## ЗАДАНИЕ
Перепишите строки от строки с «coordinates (562, 906).» до строки с «The image size is (1768, 2072).», заменив «corruption-tick-label» на «corruption-index-label». Остальное оставьте без изменений.

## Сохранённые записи
⁂
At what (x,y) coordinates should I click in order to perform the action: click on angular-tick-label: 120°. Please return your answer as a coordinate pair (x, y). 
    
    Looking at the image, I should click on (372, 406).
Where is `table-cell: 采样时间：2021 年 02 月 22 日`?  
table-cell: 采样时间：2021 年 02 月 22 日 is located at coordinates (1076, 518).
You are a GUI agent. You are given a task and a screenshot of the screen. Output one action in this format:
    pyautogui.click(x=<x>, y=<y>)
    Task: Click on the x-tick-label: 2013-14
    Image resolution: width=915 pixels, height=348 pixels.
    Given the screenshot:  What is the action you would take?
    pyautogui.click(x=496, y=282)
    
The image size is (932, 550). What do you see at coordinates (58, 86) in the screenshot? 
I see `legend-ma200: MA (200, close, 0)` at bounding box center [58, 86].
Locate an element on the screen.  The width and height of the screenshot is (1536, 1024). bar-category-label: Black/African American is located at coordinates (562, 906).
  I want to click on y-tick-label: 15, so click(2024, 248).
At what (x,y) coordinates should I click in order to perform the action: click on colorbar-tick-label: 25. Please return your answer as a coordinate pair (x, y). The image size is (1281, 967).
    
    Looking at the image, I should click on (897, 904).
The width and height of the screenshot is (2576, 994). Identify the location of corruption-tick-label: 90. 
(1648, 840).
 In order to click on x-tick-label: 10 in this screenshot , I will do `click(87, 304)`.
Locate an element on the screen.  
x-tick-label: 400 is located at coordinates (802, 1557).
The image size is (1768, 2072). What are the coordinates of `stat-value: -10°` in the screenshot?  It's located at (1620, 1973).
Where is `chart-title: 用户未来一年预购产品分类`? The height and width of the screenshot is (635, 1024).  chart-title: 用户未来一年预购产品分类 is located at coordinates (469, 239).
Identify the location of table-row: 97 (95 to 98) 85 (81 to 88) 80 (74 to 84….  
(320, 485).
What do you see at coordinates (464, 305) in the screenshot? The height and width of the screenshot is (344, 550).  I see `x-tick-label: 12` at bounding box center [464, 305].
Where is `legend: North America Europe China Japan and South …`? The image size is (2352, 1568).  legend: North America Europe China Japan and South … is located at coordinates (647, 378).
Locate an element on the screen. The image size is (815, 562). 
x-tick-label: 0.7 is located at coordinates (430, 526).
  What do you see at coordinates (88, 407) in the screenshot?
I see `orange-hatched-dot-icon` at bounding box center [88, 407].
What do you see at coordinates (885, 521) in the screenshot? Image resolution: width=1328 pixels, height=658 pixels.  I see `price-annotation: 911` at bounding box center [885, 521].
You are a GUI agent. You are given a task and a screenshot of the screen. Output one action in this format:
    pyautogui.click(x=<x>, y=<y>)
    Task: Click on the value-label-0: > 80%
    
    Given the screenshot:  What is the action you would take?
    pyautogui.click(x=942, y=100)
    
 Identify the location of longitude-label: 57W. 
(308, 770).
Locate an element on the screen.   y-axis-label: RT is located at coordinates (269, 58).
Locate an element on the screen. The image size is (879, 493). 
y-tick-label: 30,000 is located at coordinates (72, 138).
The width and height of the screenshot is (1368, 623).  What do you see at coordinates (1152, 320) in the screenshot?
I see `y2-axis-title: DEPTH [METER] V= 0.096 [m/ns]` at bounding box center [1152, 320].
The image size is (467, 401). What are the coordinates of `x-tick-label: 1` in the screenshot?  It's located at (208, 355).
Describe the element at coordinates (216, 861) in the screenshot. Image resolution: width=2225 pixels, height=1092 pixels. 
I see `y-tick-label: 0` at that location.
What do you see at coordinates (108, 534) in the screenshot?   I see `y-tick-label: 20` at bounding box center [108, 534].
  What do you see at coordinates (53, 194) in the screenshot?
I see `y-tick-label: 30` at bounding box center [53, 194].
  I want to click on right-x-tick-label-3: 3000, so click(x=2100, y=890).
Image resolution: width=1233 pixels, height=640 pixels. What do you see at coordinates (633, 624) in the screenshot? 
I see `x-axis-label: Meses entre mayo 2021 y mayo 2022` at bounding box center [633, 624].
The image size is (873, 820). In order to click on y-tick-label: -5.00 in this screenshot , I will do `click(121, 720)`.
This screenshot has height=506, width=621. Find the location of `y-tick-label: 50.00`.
⁂
## ОТВЕТ К ЗАДАНИЮ
Locate an element on the screen.  The width and height of the screenshot is (1536, 1024). bar-category-label: Black/African American is located at coordinates (562, 906).
  I want to click on y-tick-label: 15, so click(2024, 248).
At what (x,y) coordinates should I click in order to perform the action: click on colorbar-tick-label: 25. Please return your answer as a coordinate pair (x, y). The image size is (1281, 967).
    
    Looking at the image, I should click on (897, 904).
The width and height of the screenshot is (2576, 994). Identify the location of corruption-index-label: 90. 
(1648, 840).
 In order to click on x-tick-label: 10 in this screenshot , I will do `click(87, 304)`.
Locate an element on the screen.  
x-tick-label: 400 is located at coordinates (802, 1557).
The image size is (1768, 2072). What are the coordinates of `stat-value: -10°` in the screenshot?  It's located at (1620, 1973).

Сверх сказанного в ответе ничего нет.